The Irish Republic is entitled to, and hereby claims, the allegiance of every Irishman and Irishwoman. The Republic guarantees religious and civil liberty, equal rights and equal opportunities to all its citizens, and declares its resolve to pursue the happiness and prosperity of the whole nation and of all its parts, cherishing all of the children of the nation equally, and oblivious of the differences carefully fostered by an alien Government, which have divided a minority from the majority in the past.

Connolly had been in Belfast many times and saw the toxic results of sectarianism on working class communities. It divided people who lived in equally poor conditions and weakened the trade union movement which sought to help them. He had felt its insidious effects as a boy in Edinburgh and despised how it created false divisions among people who had far more in common than they liked to admit.

The society the seven signatories of the proclamation sought to create would no longer be based on the privilege of a minority or the divisions or ordinary people. Within a few weeks all of the signatories would be dead. The Easter Rising provoked a predictable brutal and vindictive response from the British who in their rage failed to comprehend that shooting the leaders of 1916 would rouse many of the Irish people to anger than had previously been the case. Connolly’s execution was particularly callous. He has wounded in the fighting, his ankle shattered by a bullet and tied to a chair to be shot. He accepted death as the price he would pay to strike for freedom as he saw it. His last meeting with his family was particularly poignant (see below) and he told them that it had been a good life.

James Connolly was shot in the stone breakers yard of Kilmainham Jail on a May morning in 1916. He had spent most of his life fighting the social injustices he saw around him every day. The land of his birth barely marks his passing and that is a tragedy. He should be remembered as part of that generation who fought for the common man. People like john MacLean, Mary Barbour and Willie Gallagher were part of the ‘Red Clydeside’ of the early twentieth century and are remembered still by ordinary Scots. There remains a blindness to the contribution Connolly made to working class advancement and this stems in part from his Irishness and his actions in 1916. His memory is kept alive by ordinary people who recognise that his life was spent trying to better the lot of the common people of these islands.

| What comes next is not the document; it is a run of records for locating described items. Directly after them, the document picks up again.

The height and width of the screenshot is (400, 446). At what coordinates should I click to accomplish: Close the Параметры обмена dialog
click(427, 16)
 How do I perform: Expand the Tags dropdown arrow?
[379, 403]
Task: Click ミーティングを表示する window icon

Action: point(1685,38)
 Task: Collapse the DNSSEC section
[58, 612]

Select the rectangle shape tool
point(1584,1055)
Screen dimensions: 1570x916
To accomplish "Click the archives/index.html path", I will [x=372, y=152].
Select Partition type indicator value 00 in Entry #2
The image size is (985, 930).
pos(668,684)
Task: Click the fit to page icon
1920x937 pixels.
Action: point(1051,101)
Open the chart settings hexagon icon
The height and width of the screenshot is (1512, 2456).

His final testimony given to his daughter before they took him to Kilmainham to be shot contains the words he would want to be remembered…

‘Believing that the British Government has no right in Ireland, never had any right in Ireland, and never can have any right in Ireland, the presence, in any one generation of Irishmen, of even a respectable minority, ready to die to affirm that truth, makes that Government for ever a usurpation and a crime against human progress. I personally thank God that I have lived to see the day when thousands of Irish men and boys, and hundreds of Irish women and girls, were ready to affirm that truth, and to attest it with their lives if need be.’